Show all lines below holding the string "will".

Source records
>>>

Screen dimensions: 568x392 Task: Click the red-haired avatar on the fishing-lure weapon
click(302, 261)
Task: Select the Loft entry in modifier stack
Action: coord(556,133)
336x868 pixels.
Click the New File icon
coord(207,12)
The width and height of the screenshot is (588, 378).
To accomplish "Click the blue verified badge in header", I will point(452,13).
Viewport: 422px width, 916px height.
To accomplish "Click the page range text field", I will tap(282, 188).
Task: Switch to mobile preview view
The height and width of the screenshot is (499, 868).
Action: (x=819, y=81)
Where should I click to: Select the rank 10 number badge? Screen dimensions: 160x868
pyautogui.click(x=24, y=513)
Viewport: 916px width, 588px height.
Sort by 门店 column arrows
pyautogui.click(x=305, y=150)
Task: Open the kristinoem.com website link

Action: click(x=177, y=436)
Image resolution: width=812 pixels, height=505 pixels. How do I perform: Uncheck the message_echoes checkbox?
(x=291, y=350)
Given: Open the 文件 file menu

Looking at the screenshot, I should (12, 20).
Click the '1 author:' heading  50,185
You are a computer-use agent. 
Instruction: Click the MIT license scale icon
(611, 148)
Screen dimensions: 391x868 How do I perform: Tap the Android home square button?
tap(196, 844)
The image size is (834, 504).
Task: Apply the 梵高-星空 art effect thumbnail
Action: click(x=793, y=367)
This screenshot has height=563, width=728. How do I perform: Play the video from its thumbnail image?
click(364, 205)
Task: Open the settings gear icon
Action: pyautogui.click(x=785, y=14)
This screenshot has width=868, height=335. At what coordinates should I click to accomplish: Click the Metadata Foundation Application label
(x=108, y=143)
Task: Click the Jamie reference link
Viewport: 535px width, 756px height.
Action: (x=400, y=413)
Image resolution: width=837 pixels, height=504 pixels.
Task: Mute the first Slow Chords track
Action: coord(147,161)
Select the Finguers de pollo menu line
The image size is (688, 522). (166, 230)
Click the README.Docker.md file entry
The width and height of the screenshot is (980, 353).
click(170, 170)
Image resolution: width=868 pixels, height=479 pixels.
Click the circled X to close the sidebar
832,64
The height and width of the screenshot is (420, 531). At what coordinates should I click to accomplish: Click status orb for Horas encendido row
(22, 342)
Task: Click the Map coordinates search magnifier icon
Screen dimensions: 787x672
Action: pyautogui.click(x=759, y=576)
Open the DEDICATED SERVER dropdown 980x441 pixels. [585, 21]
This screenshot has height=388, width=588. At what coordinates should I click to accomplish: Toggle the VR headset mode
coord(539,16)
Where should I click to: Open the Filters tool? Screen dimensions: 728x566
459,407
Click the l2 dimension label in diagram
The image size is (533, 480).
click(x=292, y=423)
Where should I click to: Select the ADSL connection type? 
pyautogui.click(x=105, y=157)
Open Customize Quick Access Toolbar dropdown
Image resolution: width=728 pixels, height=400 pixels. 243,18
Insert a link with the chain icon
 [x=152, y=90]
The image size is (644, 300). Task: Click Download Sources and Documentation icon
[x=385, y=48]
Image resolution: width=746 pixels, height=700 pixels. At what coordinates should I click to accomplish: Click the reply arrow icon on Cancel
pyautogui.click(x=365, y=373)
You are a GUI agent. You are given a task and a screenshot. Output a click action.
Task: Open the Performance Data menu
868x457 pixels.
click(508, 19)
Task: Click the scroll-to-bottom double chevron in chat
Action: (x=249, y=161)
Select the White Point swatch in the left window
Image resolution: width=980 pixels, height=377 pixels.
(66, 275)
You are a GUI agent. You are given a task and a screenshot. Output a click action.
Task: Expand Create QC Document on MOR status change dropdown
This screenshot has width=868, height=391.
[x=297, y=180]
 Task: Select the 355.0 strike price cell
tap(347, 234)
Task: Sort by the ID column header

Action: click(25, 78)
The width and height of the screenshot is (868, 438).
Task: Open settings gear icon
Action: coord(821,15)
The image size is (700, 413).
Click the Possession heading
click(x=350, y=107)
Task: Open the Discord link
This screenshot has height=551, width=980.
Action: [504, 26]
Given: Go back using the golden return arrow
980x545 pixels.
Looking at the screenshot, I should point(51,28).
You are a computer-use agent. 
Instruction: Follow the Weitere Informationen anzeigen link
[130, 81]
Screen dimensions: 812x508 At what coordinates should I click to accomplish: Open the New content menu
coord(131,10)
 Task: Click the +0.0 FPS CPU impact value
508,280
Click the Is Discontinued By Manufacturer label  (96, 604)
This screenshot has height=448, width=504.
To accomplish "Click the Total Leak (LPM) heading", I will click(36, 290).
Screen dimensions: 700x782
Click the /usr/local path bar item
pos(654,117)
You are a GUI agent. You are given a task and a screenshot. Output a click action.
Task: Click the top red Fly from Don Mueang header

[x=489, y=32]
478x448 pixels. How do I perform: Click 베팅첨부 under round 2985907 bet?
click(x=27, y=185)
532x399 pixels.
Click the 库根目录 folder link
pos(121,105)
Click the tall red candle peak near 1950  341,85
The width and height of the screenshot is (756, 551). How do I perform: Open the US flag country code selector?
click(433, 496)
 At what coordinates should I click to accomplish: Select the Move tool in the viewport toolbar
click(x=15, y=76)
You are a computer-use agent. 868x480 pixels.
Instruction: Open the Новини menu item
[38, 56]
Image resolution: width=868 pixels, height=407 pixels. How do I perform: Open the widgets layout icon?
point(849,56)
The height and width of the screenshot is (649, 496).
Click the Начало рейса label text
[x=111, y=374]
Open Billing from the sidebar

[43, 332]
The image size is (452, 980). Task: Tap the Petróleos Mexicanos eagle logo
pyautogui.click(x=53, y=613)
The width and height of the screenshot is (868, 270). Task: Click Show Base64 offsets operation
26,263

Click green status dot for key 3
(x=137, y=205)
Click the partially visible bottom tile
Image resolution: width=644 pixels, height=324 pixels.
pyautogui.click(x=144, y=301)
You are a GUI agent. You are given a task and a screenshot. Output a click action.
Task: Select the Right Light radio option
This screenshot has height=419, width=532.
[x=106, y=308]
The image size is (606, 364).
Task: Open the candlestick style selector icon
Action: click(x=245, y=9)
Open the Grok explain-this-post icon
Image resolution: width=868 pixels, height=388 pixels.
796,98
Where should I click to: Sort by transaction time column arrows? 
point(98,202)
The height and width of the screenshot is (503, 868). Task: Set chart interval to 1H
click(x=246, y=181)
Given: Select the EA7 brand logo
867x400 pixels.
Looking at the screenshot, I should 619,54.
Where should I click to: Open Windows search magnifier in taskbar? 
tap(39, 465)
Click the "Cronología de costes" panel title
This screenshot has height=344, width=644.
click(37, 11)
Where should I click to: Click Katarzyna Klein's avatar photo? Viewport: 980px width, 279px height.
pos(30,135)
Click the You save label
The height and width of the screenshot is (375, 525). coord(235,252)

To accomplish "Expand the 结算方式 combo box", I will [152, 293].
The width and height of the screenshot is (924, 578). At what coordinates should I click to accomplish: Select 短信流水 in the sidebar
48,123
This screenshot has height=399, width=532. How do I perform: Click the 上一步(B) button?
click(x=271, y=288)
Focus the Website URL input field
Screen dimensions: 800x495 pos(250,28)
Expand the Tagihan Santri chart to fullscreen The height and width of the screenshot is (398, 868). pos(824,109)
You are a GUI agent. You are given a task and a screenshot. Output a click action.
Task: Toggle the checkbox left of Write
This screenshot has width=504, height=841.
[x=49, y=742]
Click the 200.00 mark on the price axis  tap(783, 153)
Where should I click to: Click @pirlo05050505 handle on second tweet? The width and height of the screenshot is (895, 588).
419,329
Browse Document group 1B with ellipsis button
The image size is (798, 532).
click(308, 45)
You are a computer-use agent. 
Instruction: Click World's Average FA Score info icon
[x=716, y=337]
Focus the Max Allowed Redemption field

<<<

[Solved exercise]
To accomplish "Click the blue verified badge in header", I will point(452,13).
To accomplish "Click the page range text field", I will tap(282, 188).
To accomplish "Click the Total Leak (LPM) heading", I will click(36, 290).
To accomplish "Expand the 结算方式 combo box", I will [152, 293].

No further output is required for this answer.